● WHAT IS EXPECTED: Scan the listing below for the word "blue", then copy each line that has it.

● ENTRIES SUPPLIED:
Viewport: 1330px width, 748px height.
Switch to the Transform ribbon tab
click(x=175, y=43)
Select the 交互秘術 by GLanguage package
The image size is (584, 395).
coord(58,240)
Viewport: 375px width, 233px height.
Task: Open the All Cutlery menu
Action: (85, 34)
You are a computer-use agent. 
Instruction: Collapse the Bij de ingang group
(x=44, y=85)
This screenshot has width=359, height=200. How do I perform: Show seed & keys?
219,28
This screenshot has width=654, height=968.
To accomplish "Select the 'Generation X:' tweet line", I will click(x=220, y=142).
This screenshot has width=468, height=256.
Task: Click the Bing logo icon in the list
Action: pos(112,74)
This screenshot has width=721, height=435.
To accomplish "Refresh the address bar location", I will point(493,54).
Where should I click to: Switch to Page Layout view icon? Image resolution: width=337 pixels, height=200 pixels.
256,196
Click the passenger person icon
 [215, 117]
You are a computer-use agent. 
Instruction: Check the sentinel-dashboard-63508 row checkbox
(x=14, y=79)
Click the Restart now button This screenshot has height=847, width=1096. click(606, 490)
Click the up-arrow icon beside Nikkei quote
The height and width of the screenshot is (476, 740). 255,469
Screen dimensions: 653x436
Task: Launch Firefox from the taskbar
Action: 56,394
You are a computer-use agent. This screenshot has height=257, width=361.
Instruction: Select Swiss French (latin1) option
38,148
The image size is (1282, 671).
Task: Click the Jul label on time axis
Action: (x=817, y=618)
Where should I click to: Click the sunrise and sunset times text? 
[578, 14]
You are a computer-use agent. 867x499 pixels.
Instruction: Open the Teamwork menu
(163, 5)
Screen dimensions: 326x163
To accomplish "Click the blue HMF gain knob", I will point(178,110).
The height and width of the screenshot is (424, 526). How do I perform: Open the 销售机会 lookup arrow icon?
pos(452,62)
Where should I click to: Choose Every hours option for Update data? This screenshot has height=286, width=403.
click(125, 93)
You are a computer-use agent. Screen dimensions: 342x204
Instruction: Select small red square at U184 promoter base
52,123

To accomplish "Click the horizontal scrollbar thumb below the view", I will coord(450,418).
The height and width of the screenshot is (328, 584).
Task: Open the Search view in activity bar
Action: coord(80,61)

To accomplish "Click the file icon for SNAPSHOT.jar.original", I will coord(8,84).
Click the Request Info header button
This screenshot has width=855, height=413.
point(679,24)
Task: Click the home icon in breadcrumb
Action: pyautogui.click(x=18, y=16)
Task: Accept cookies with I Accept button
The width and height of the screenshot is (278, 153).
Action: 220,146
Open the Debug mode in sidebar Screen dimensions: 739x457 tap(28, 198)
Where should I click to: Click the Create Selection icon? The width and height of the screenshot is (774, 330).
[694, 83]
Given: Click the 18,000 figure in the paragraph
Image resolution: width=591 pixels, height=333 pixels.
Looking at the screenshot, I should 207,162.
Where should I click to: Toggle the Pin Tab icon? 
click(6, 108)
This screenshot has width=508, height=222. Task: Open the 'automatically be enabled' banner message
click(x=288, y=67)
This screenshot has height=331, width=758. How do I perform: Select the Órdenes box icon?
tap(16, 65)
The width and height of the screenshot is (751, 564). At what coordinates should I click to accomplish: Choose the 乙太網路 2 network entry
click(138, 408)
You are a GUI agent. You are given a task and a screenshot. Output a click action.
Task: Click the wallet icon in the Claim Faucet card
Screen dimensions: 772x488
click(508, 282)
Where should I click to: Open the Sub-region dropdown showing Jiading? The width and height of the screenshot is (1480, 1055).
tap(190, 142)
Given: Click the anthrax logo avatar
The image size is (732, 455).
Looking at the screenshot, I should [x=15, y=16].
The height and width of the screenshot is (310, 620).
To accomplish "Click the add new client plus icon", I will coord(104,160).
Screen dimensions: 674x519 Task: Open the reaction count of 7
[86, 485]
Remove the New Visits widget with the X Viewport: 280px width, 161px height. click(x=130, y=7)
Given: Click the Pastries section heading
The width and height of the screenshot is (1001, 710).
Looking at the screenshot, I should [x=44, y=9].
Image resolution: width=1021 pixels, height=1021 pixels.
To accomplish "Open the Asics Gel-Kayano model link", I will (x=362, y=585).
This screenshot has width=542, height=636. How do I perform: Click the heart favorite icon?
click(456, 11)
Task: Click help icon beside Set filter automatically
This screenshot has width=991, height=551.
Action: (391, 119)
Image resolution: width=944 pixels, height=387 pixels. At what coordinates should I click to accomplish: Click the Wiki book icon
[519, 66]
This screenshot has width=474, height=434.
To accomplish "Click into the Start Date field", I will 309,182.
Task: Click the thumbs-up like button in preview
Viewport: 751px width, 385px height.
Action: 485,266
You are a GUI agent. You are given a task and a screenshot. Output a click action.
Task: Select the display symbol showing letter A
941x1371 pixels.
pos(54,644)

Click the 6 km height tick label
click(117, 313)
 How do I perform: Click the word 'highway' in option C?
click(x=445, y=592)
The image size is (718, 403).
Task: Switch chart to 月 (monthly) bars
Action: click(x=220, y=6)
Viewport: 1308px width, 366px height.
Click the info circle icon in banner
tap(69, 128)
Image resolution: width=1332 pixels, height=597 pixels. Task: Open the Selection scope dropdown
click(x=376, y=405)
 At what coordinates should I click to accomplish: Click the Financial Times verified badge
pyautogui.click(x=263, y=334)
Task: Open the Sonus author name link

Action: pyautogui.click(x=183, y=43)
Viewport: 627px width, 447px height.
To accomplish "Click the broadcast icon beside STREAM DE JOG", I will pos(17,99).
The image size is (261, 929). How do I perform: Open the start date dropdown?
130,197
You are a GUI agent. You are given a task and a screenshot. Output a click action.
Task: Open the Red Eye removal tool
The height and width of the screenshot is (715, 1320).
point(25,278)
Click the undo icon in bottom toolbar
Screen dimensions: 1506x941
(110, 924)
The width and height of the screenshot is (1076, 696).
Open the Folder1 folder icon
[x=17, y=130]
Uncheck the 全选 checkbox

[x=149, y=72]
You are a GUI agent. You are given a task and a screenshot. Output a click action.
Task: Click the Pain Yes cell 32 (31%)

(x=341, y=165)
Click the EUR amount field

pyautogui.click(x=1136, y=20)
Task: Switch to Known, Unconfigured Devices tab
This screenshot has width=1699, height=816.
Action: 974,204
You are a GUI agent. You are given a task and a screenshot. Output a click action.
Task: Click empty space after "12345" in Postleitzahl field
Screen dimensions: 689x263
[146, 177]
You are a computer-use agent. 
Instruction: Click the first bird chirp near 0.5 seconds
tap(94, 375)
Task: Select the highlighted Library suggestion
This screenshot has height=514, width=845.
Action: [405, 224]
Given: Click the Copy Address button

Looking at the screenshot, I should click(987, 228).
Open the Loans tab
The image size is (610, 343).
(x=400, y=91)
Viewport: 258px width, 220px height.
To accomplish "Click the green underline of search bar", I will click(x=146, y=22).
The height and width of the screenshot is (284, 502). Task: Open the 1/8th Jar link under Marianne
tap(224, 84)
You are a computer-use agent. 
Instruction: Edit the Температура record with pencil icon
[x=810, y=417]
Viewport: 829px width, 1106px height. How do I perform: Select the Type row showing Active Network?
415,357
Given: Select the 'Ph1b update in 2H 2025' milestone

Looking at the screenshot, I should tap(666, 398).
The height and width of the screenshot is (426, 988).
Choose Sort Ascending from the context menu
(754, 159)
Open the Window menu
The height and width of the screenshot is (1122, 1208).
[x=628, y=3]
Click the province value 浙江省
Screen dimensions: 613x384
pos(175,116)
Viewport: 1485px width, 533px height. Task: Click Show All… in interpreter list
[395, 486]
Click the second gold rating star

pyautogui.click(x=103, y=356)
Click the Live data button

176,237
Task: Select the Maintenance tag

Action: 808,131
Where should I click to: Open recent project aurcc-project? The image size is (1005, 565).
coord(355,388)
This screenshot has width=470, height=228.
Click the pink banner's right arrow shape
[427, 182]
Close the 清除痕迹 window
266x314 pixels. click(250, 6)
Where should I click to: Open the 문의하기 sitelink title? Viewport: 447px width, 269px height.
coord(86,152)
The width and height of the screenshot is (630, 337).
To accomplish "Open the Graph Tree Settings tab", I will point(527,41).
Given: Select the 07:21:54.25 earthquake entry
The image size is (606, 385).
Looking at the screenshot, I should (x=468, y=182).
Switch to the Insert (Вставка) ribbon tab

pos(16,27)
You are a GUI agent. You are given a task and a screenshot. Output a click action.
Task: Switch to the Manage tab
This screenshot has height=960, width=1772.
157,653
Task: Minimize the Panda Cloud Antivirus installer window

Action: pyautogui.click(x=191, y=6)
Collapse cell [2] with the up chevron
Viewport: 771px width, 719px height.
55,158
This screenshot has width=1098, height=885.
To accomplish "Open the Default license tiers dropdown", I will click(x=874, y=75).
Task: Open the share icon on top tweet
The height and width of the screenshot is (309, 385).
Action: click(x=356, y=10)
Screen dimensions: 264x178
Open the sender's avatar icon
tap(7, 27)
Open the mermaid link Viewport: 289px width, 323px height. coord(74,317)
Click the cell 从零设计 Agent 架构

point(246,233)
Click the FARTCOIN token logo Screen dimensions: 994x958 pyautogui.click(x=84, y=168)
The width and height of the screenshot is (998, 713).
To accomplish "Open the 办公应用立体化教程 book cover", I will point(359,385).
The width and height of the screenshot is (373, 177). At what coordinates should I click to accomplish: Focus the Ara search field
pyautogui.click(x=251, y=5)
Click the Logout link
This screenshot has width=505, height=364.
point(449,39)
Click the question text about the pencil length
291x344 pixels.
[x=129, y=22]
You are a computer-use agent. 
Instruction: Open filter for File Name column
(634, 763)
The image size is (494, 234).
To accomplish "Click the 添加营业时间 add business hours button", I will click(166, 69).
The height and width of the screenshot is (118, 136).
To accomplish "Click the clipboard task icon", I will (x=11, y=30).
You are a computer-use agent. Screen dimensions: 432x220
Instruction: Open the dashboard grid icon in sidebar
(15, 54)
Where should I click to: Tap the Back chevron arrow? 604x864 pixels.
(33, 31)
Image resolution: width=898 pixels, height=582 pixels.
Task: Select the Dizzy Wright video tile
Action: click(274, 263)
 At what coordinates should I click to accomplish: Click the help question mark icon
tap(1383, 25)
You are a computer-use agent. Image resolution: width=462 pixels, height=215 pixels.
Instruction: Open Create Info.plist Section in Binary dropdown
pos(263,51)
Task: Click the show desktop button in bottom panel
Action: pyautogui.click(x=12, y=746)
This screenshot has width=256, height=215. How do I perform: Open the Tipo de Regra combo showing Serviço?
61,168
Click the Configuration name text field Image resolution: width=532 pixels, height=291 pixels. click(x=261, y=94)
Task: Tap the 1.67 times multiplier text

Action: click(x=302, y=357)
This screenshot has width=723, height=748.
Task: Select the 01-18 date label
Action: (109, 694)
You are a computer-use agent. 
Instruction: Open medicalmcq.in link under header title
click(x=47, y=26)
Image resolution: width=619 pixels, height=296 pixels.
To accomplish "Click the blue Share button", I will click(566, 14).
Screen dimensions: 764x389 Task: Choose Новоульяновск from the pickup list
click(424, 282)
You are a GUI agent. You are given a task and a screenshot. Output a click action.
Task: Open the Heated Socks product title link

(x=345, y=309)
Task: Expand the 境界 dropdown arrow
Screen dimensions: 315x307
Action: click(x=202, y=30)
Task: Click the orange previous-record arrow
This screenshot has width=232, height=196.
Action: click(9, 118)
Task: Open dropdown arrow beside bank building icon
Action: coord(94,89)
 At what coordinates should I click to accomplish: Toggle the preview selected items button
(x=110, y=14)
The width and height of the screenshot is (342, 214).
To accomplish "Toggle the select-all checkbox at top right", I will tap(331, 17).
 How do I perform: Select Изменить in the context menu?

● RESULT OF THIS EXERCISE:
To accomplish "Click the blue HMF gain knob", I will point(178,110).
To accomplish "Click the blue Share button", I will click(566, 14).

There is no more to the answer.